Small Towns, Big Fight for Continued Access to Care, continued from page 2 Calmus continued, “Rural Americans tend to be older, sicker, poorer than their urban counterparts.” She continued, “We know from MedPAC that at least since 2016, Medicare margins have been, on average, negative. By definition, rural hospitals are providing that frontline care, and that’s where negative margins are even worse.” Calmus said the bad debt cuts have been particuDiane R. Calmus larly hard for rural hospitals for a couple of key reasons. Prior to the Affordable Care Act, hospitals could write off a significant portion of their bad debt. However, since ACA was supposed to expand health insurance to everyone, the theory was bad debt would drop dramatically. Therefore, a bad debt cut was put in place. When Medicaid expansion was overruled by the Supreme Court, it left a coverage gap for a lot of Americans, which has been disproportionately felt by rural hospitals with a smaller patient census to offset uninsured care. Even when serving patients with insurance, rural hospitals often have been left with bad debt since paying a $5,000 deductible is nearly impossible for many people. The very nature of frontline care
means that rural hospitals often stabilize a patient before sending that individual to an urban counterpart for more specialized treatment. Rural hospitals have found their services fall into the ‘deductible’ part of patient care, whereas insurance has kicked in by the time the patient is transferred to the larger urban center for continued services. “We’ve seen a 50 percent increase in bad debt at rural hospitals that we haven’t seen at urban hospitals,” noted Calmus. Sequestration is another area where federal cuts have made it increasingly difficult for some rural hospitals to keep their doors open. “Critical Access Hospitals were paid 101 percent the cost of providing care. That was cut by 2 percent by the sequester. If you do the not-so-difficult math, they are not being paid the cost of care,” Calmus said of the cost deficit faced by CAH-designated facilities. The ‘death by a thousand cuts’ reality has taken a steep toll on rural hospitals across the country. “From 2018, 46 percent of rural hospitals were operating at a loss. That’s up from 44 percent in 2017 and 40 percent the year before that,” outlined Calmus. Yet another threat to access is a lack of providers. “Recruitment and retention of physicians is always an issue for rural hospitals,” said Calmus. This is particularly true for a number of specialties. “Between 2004 and 2014, we’ve seen more than 200 rural communities lose their
hospital-based obstetrics. Now, the majority of rural counties don’t actually have a place to deliver a baby,” she continued. Coinciding with the decrease in obstetric services has been an increase in precipitous deliveries with more rural babies delivered at home, in ERs, or in the back of an ambulance or in a car en route to a larger facility. On a more positive note, Calmus said, “340B is one of the bright spots in rural healthcare.” In addition to keeping the doors open, she said a number of hospitals are using the 340B money in innovative ways to improve care delivery … and, she stressed, the 340B money isn’t paid for by taxpayers. “The threats to 340B are frequent. We ‘re working constantly to educate legislators and the administration on how well hospitals are using this money,” she admitted. Happily, there are plenty of success stories to share. “Rural hospitals are uniquely positioned to know their patients in a way doctors in urban communities can’t,” she pointed out. Calmus noted one hospital in Kansas kept seeing a family in the emergency room because they had an infestation of bed bugs. Using just a few 340B dollars took care of the problem at a fraction of the cost of an ER visit. Similarly, another patient was having a hard time controlling his diabetes. Tapping into resources to pay his electric bill meant his insulin could be properly refrigerated and therefore more effective.
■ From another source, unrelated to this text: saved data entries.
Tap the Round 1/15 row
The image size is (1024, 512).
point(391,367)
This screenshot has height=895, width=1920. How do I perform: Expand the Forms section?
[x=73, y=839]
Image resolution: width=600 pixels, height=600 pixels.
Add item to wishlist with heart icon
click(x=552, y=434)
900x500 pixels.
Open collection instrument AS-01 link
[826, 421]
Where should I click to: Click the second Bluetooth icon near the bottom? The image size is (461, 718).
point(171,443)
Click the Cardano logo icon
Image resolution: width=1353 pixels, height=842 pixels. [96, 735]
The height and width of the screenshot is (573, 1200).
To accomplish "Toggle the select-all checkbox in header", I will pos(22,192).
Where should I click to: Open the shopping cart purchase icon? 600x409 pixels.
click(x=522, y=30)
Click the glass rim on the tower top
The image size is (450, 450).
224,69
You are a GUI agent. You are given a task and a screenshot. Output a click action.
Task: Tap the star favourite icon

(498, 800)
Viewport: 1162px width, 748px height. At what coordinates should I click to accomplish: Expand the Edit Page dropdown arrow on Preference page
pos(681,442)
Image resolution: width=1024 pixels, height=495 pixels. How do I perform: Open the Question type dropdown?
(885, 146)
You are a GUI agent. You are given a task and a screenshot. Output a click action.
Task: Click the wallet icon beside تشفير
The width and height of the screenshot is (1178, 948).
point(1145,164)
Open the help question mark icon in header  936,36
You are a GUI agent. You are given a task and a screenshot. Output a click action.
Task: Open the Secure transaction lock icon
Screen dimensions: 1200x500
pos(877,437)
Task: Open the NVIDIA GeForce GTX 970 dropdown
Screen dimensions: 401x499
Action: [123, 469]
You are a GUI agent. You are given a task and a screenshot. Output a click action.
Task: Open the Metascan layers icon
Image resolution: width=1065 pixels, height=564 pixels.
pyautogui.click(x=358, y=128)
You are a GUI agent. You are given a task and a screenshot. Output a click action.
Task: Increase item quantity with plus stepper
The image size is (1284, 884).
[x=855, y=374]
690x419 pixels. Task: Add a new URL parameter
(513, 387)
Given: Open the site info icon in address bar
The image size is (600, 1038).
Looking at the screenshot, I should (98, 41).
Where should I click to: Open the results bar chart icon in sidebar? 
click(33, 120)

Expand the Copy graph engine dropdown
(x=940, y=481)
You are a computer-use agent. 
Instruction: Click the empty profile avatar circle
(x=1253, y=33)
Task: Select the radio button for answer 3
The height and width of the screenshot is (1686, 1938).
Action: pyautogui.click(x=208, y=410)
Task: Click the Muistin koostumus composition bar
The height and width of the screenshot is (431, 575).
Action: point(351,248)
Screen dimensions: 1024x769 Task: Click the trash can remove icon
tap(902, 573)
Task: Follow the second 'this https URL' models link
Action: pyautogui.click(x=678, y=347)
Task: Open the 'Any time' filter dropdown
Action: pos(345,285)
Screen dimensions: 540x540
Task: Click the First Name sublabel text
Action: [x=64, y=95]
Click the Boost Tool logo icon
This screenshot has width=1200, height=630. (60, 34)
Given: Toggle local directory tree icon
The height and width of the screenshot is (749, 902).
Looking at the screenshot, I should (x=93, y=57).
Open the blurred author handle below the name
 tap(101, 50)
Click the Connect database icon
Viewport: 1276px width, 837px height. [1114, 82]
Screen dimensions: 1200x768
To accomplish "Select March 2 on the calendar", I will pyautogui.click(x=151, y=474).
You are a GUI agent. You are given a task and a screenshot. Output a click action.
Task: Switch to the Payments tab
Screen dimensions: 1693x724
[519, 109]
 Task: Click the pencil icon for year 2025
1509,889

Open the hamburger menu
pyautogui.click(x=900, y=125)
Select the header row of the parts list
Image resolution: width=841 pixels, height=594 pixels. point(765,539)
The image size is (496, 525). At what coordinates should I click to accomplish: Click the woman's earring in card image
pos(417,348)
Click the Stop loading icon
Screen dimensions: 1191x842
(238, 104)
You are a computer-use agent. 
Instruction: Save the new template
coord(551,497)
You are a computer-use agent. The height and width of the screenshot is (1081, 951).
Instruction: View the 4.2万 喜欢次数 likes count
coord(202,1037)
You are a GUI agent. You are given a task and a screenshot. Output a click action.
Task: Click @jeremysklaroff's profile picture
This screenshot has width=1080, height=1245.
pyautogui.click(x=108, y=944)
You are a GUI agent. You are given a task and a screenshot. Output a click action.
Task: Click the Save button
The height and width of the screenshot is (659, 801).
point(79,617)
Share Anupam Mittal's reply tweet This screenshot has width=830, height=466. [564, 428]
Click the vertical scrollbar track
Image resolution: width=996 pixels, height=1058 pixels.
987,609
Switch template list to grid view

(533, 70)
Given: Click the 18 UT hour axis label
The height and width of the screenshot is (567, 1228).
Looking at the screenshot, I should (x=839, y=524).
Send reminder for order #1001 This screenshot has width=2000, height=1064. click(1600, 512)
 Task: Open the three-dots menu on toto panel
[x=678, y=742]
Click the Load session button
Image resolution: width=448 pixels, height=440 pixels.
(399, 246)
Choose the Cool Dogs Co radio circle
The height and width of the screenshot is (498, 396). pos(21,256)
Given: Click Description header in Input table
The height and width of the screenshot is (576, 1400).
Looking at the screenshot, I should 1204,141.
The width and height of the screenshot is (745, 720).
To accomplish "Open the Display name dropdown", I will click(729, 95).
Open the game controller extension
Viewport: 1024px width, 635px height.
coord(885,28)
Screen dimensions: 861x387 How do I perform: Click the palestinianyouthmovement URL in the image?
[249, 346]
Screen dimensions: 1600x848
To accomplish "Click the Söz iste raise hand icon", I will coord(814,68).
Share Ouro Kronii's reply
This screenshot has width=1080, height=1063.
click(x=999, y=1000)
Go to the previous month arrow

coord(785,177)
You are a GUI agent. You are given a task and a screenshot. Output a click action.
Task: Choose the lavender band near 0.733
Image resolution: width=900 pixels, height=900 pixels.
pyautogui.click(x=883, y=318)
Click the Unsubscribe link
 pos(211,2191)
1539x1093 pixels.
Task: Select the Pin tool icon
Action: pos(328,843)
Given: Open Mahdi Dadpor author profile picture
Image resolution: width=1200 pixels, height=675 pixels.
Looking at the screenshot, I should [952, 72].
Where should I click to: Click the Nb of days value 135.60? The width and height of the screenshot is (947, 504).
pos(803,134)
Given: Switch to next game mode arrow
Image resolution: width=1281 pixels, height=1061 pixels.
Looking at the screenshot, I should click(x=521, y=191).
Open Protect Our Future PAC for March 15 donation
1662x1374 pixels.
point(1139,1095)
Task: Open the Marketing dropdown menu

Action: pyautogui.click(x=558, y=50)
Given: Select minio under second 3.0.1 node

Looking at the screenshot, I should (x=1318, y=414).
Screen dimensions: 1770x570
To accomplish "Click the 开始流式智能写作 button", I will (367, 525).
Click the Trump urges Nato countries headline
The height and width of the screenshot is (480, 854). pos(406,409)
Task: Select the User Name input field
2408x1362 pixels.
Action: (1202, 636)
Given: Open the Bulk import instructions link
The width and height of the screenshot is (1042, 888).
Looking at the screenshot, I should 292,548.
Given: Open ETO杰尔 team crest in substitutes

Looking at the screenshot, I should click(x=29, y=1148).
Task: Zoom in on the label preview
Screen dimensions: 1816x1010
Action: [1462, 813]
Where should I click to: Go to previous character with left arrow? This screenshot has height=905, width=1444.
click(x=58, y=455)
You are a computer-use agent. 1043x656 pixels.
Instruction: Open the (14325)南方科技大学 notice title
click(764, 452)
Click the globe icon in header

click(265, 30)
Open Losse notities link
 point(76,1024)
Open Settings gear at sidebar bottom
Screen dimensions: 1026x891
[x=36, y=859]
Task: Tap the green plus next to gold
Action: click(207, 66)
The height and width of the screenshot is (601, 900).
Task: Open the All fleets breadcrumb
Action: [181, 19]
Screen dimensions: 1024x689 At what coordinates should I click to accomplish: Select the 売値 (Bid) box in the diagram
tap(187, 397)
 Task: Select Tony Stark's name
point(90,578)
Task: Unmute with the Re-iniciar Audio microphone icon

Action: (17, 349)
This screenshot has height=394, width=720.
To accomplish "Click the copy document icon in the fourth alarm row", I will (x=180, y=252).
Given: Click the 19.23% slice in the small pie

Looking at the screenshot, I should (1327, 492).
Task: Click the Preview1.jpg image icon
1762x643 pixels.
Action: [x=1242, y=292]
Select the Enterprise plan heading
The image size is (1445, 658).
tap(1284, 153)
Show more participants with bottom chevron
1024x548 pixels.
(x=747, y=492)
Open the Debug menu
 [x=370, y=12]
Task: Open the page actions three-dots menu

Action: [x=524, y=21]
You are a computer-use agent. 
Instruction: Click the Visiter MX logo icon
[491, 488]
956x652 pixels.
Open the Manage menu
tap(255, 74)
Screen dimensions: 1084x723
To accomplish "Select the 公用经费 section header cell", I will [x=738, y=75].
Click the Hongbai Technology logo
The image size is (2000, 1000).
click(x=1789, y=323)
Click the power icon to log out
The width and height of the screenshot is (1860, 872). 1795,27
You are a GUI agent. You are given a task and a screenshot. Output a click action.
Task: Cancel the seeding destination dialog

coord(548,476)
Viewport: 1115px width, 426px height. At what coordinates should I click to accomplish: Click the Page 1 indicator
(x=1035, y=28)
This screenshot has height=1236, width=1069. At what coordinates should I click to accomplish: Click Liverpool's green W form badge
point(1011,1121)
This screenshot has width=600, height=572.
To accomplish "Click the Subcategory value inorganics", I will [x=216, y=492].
Calmus said rural hospitals have become incubators for innovative practice. “In so many ways, it’s the rural hospitals who are figuring out how to do more with less,” she pointed out, adding that work mirrors the national call to deliver highvalue care in the most cost-effective manner possible. Despite the many ongoing threats to the nation’s rural healthcare facilities, Calmus said there is much to be excited about, as well. “Rural America is a great place to practice medicine in the cradleto-grave model so many providers say they want to practice.”